# Information supplied
--------
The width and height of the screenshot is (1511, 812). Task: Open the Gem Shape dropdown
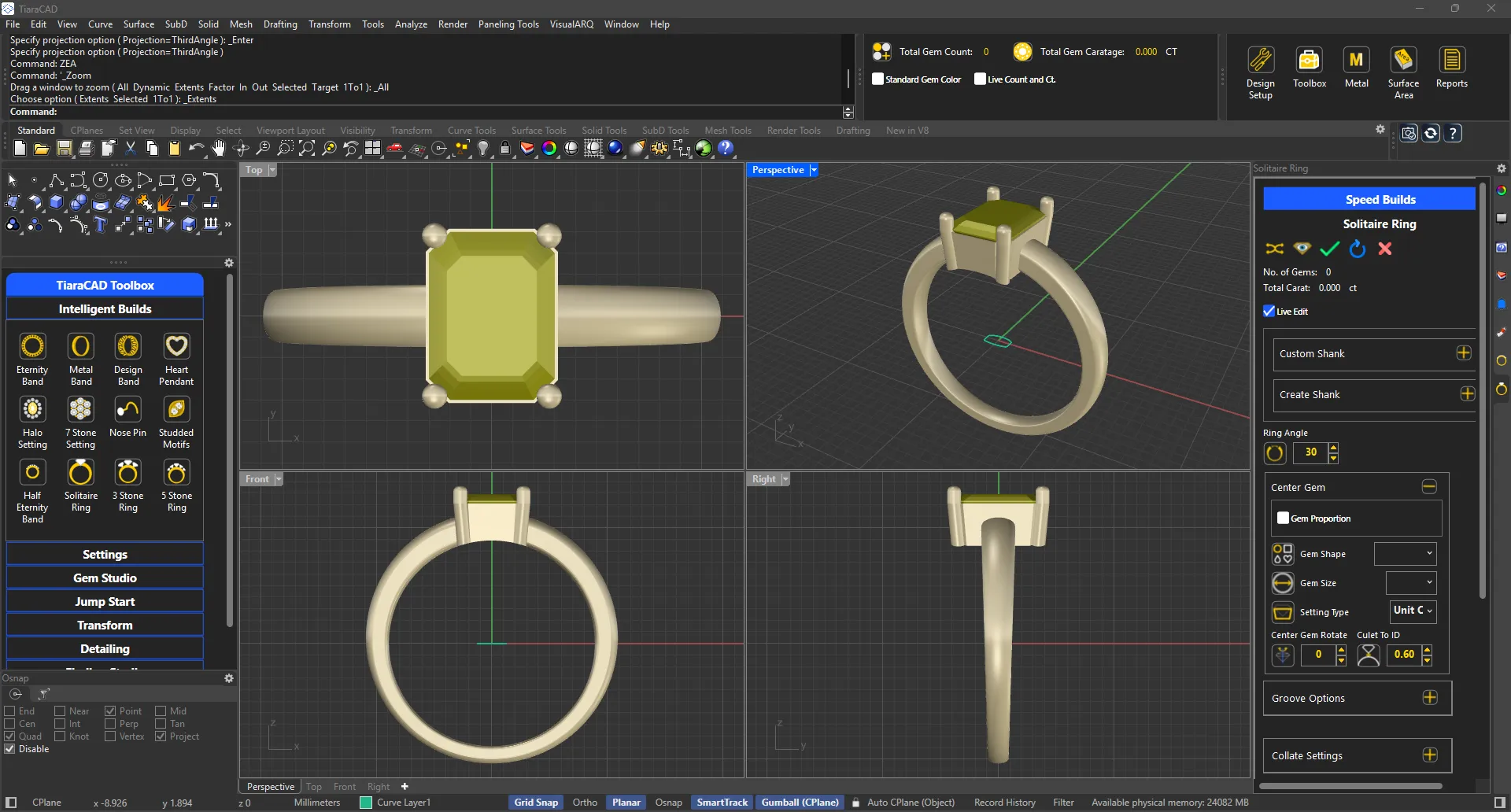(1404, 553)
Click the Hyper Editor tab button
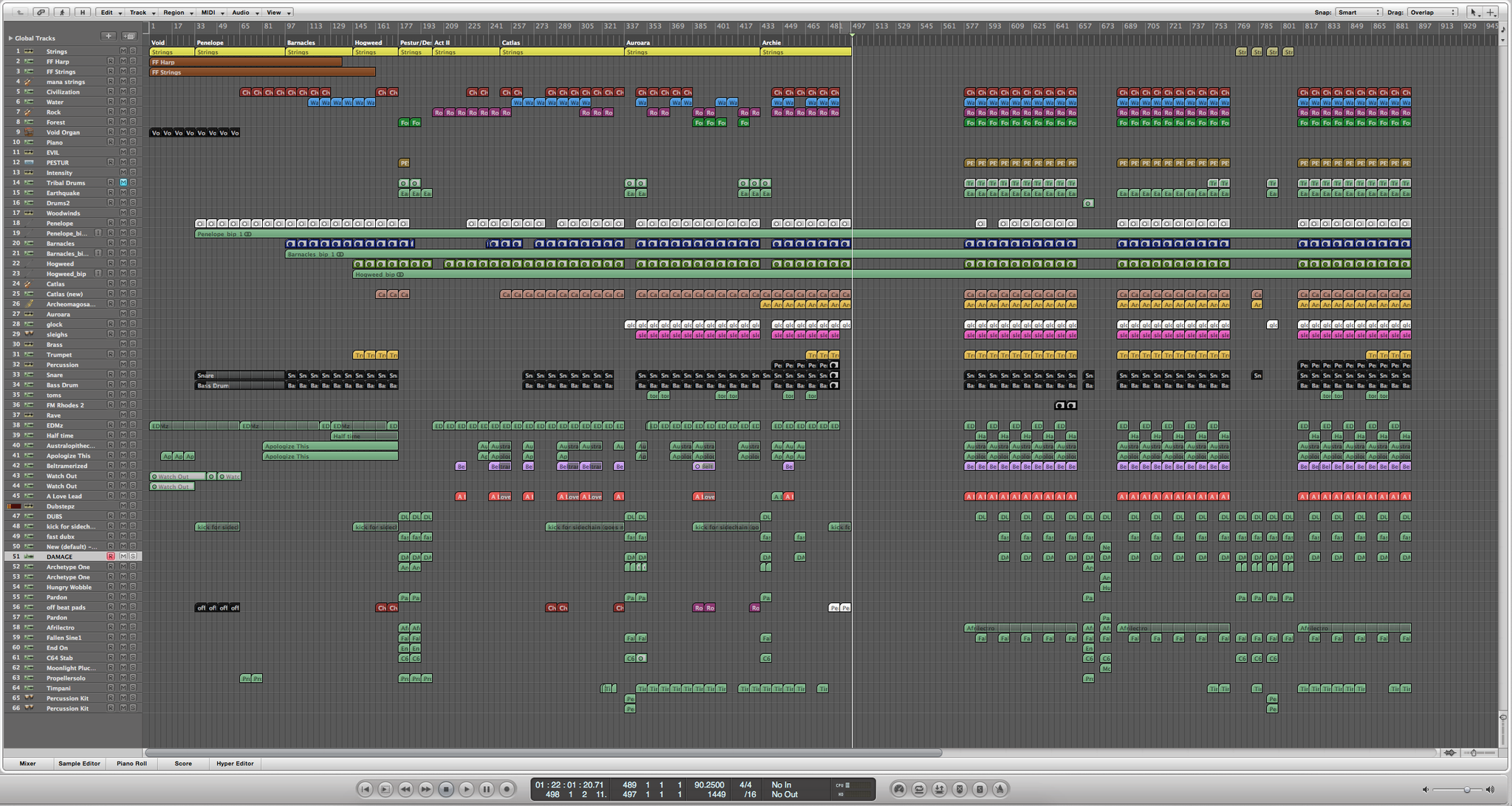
--------
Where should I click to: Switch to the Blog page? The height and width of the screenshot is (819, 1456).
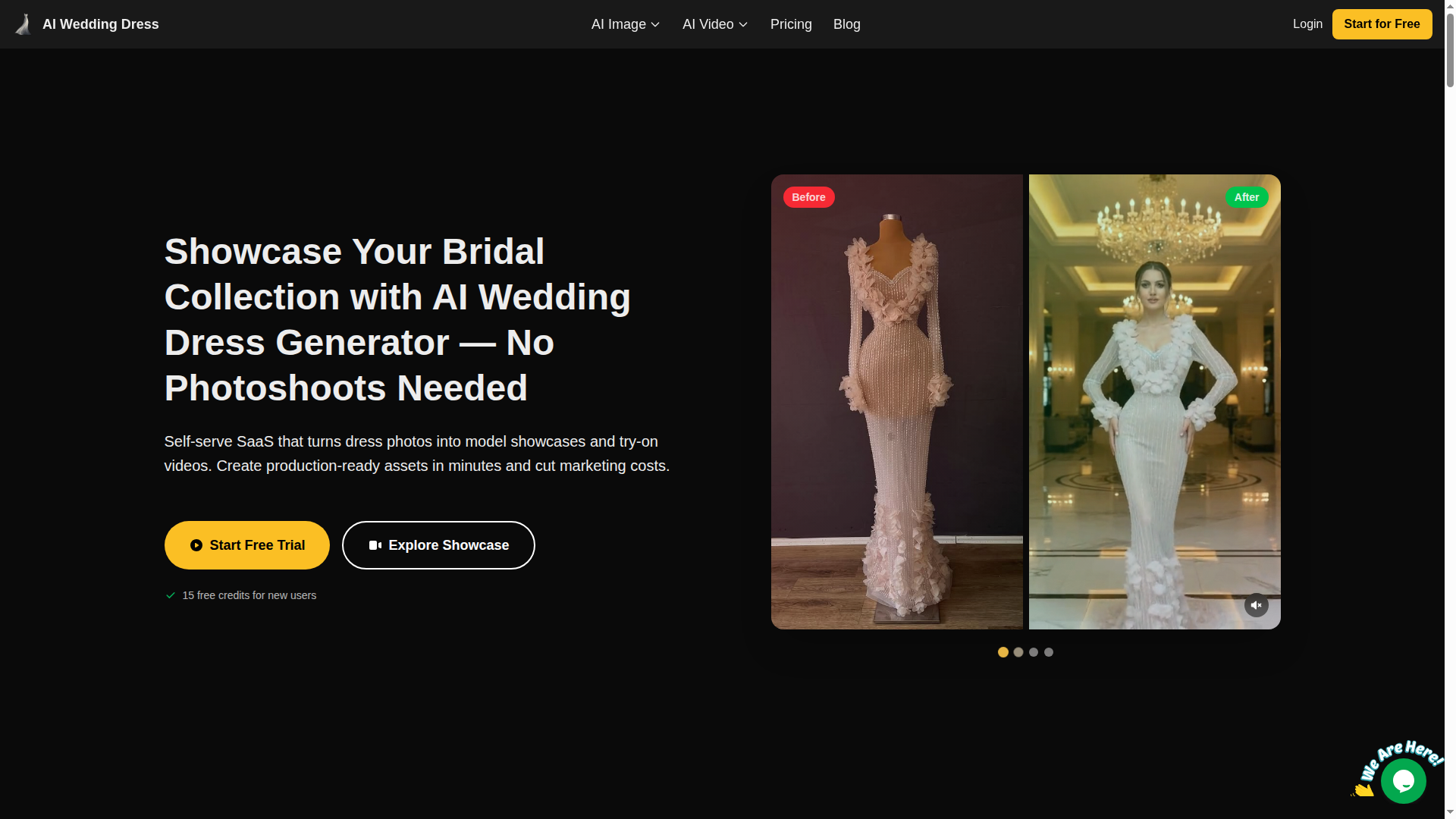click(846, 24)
--------
# Exercise requirements
In the data above, find the line containing "The width and" and the line containing "Click the Hyper Editor tab button". Repeat those two lines and everything between them exactly, minus the pictures.

# Answer to the problem
The width and height of the screenshot is (1511, 812). Task: Open the Gem Shape dropdown
(1404, 553)
Click the Hyper Editor tab button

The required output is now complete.